Content starts

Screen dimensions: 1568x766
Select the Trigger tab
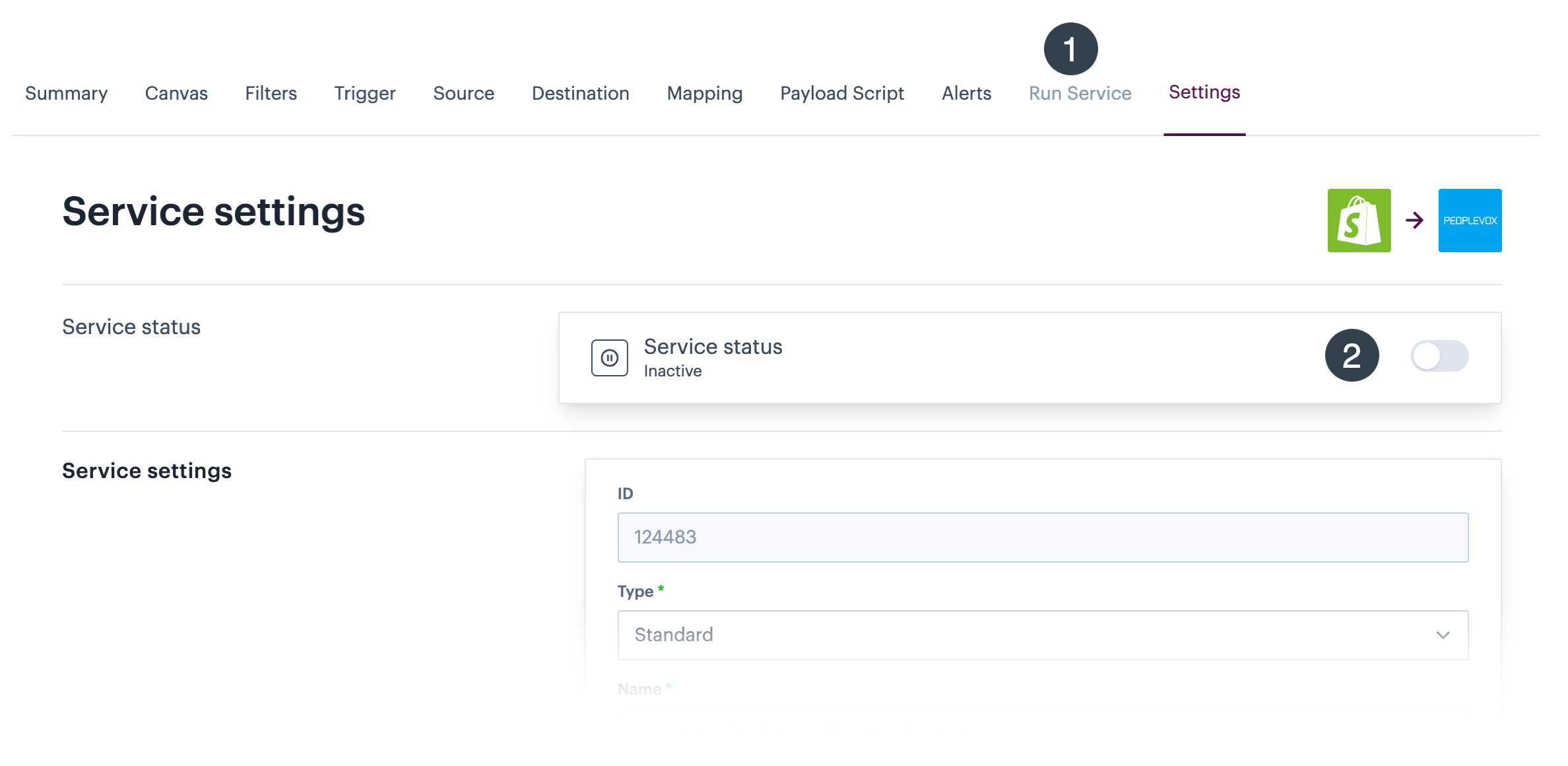click(364, 93)
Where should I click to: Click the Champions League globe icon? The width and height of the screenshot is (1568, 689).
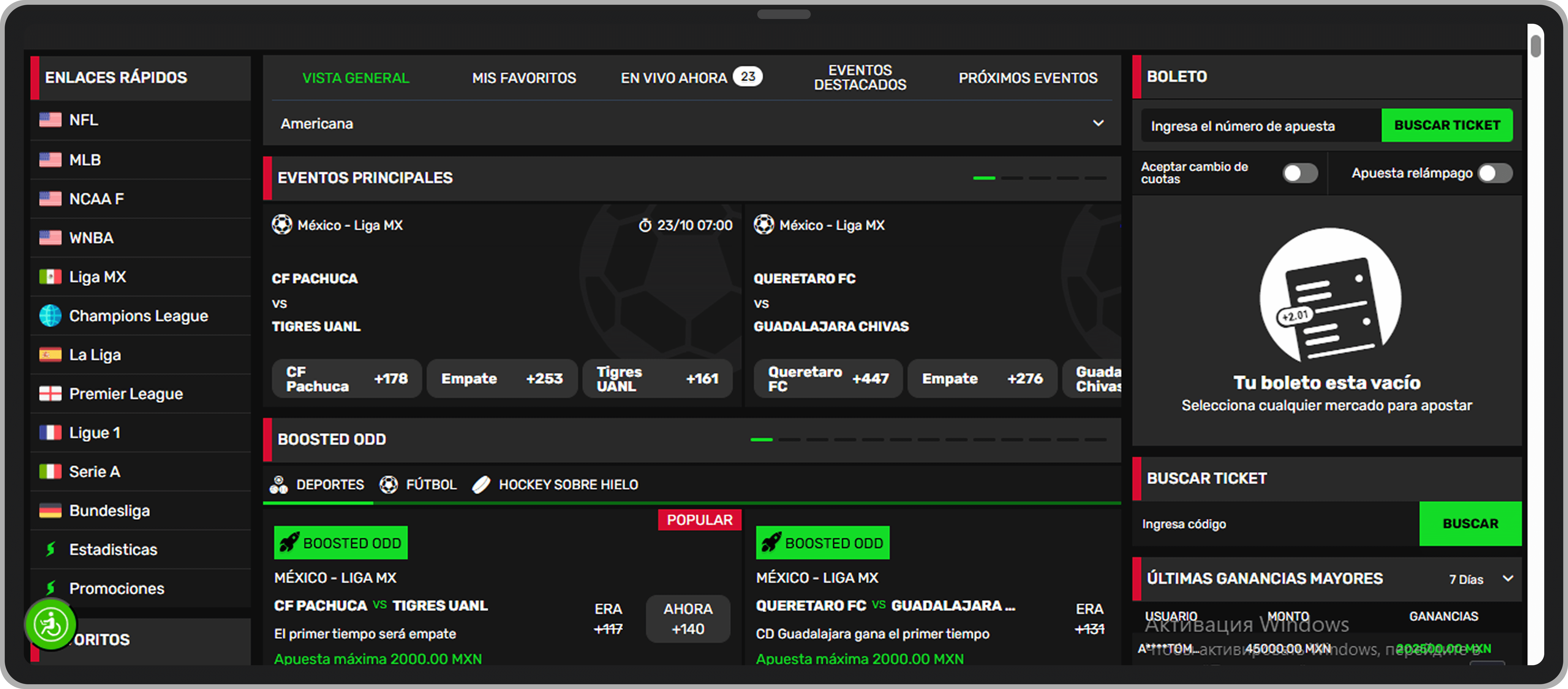pos(50,316)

Content ends

What you should do:
Please reproduce each entry above word for word and keep the pictures out of the copy.

Written answer:
Screen dimensions: 1568x766
Select the Trigger tab
click(364, 93)
Where should I click to: Click the Champions League globe icon? The width and height of the screenshot is (1568, 689).
pos(50,316)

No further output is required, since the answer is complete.